» TEXTO DE LECTURA:
►

Vicente Gallego es uno de los poetas más singulares y distintos dentro de su generación, y uno de los más distintivos de la actual poesía en Valencia y fuera de ella. Jaime Gil de Biedma definía la poesía como una aventura de salvación personal, definición que Vicente Gallego confirma. Hay salvación desde el momento en que, al escribir y escribirse, el poeta afronta la adquisición de su propia identidad; pero la hay doblemente cuando esa indagación aporta asimismo justificación y consuelo. Eso es lo que pretende y consigue Vicente Gallego, lo mismo que él agradece a la música de Tomás Luis de Victoria en el canto 21: el hilo de fina seda del sonido, que cabe también a la palabra y el pensamiento.

La reflexión de Vicente Gallego pretende ante todo ahondar en la condición humana dentro de las coordenadas de lo cotidiano y lo contemporáneo, sin necesidad de abandonarlas pero sin quedarse tampoco en la superficialidad descriptiva o la obviedad moralizante. Podemos superar lo que nos rodea sobrevolándolo, o bien atravesando su epidermis en busca de significación y hondura. La opción de Vicente Gallego es esta segunda, y en ello asume la mejor de las aportaciones de la generación del 50, cosa que él ha repetido una y otra vez.

◄

» LISTADO DE REGISTROS:
►

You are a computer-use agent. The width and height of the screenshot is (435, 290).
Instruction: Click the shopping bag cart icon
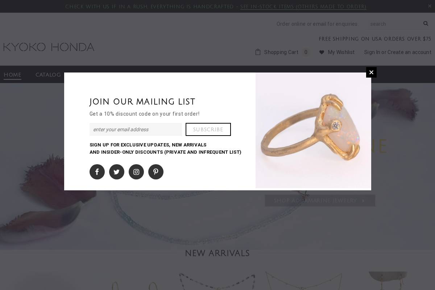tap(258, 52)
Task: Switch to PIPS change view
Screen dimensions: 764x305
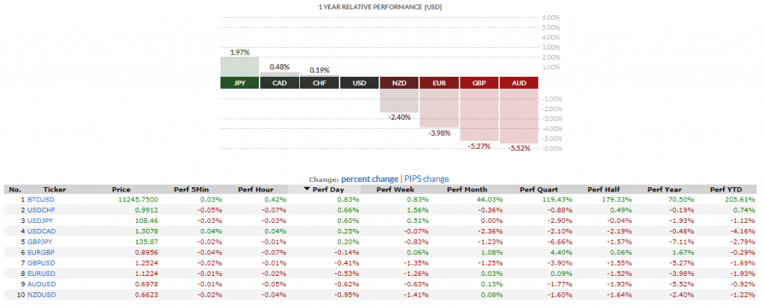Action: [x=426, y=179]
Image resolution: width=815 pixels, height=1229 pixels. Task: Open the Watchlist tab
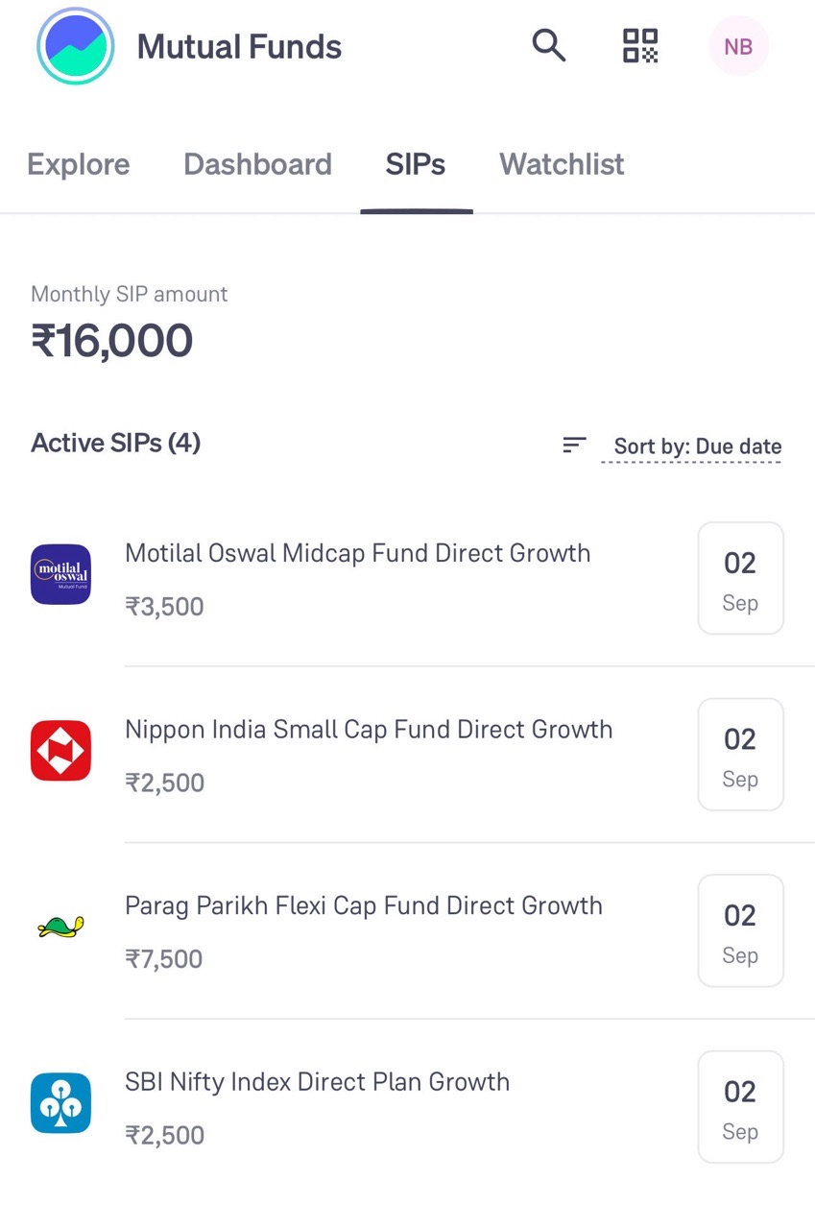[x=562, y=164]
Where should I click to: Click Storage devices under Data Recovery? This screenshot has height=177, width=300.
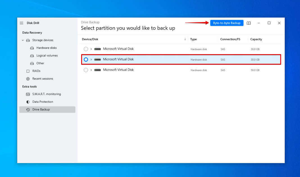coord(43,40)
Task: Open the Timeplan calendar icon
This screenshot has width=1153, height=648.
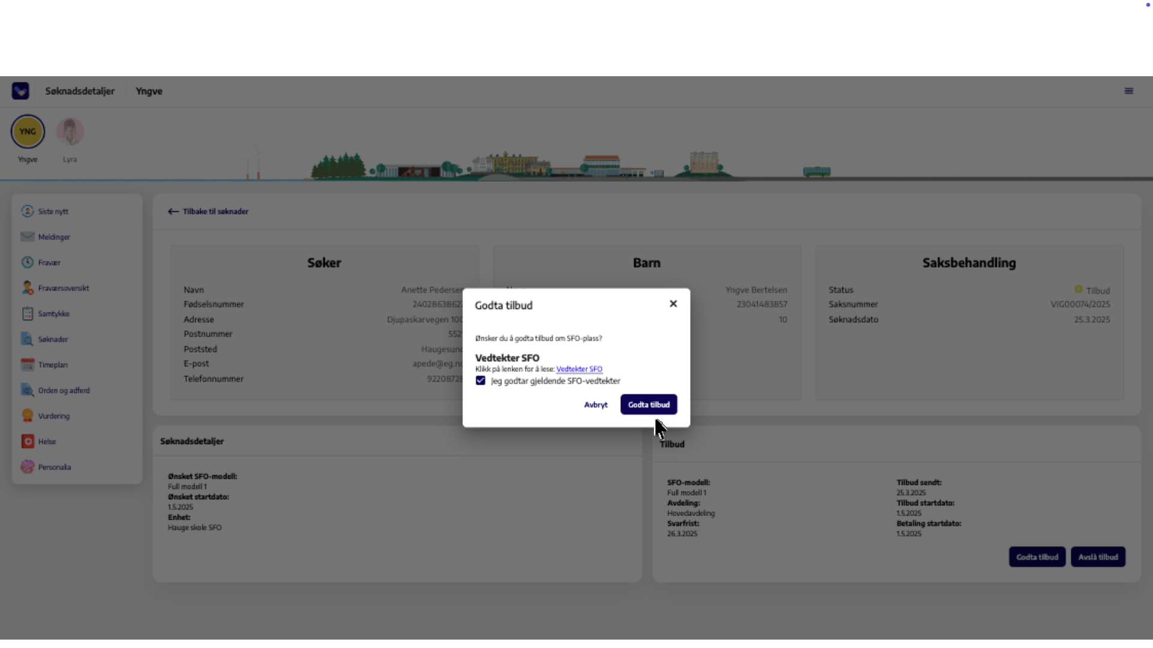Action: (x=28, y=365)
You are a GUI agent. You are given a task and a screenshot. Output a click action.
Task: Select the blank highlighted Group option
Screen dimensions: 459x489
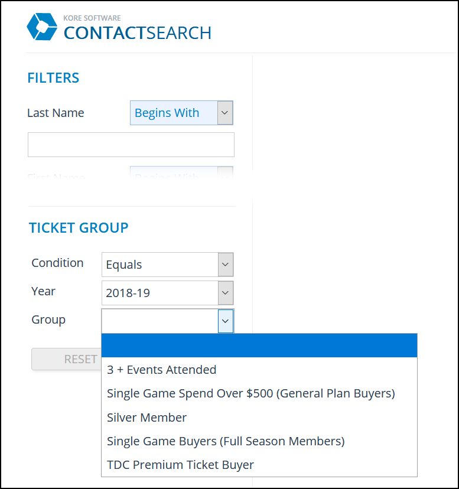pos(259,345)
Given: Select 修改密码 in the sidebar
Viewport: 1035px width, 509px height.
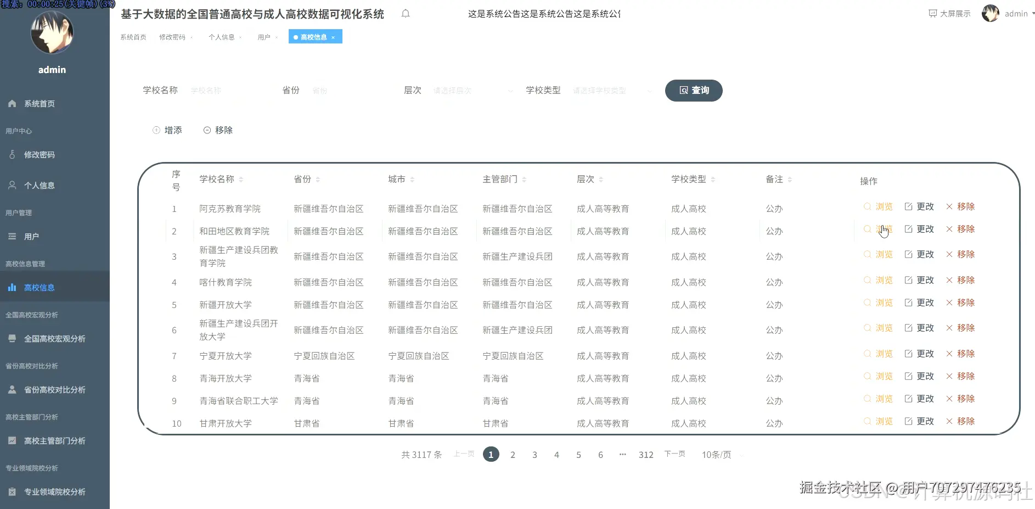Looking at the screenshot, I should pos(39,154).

◄
►

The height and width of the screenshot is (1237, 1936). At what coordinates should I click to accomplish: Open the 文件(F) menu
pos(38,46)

◄
►

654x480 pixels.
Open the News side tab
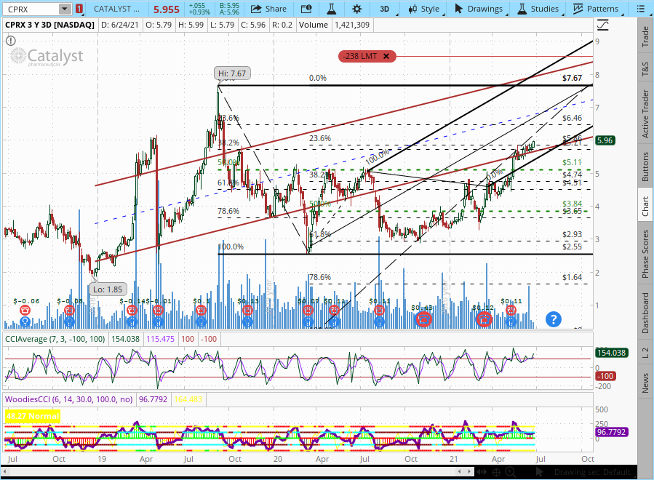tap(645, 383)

◄

» INSTRUCCIÓN: Prolongue el texto sobre la poesía de Vicente Gallego a partir de su última oración.

» RESULTADO OBTENIDO:
En efecto, muchas de las autodefiniciones de Francisco Brines le cuadrarían, sin perjuicio de la diversidad de su contenido: quizá mejor que ninguna la de expresar «una emoción espiritual vivida desde la experiencia». Yo diría que mantiene un diálogo permanente con otros poetas con los que también sintoniza, y que le son familiares: con Claudio Rodríguez comparte la percepción simbólica de la sorpresa ante lo cotidiano supuestamente irrelevante; con César Simón, la belleza de lo humilde y lo exiguo, la ternura ante las flores y plantas montaraces a las que hay que sacudir el polvo antes de ponerlas en un búcaro; con Vicente Aleixandre y Juan Gil Albert, el éxtasis ante el vasto dominio de lo natural y lo vivo.

Vicente Gallego es así un poeta de voluntad comunicativa aunque no necesariamente confesional, ni siempre trasparente. Su motivación, la reflexión autobiográfica acerca de las realidades y los problemas existenciales básicos, llamados a interesar emocionalmente al ser humano. Su tono, el de un meditador denso y consciente de la relevancia de sus interrogantes y del alcance de su propósito de elaborar una ética tan personal como serena, y deseosa de ser transmitida y compartida.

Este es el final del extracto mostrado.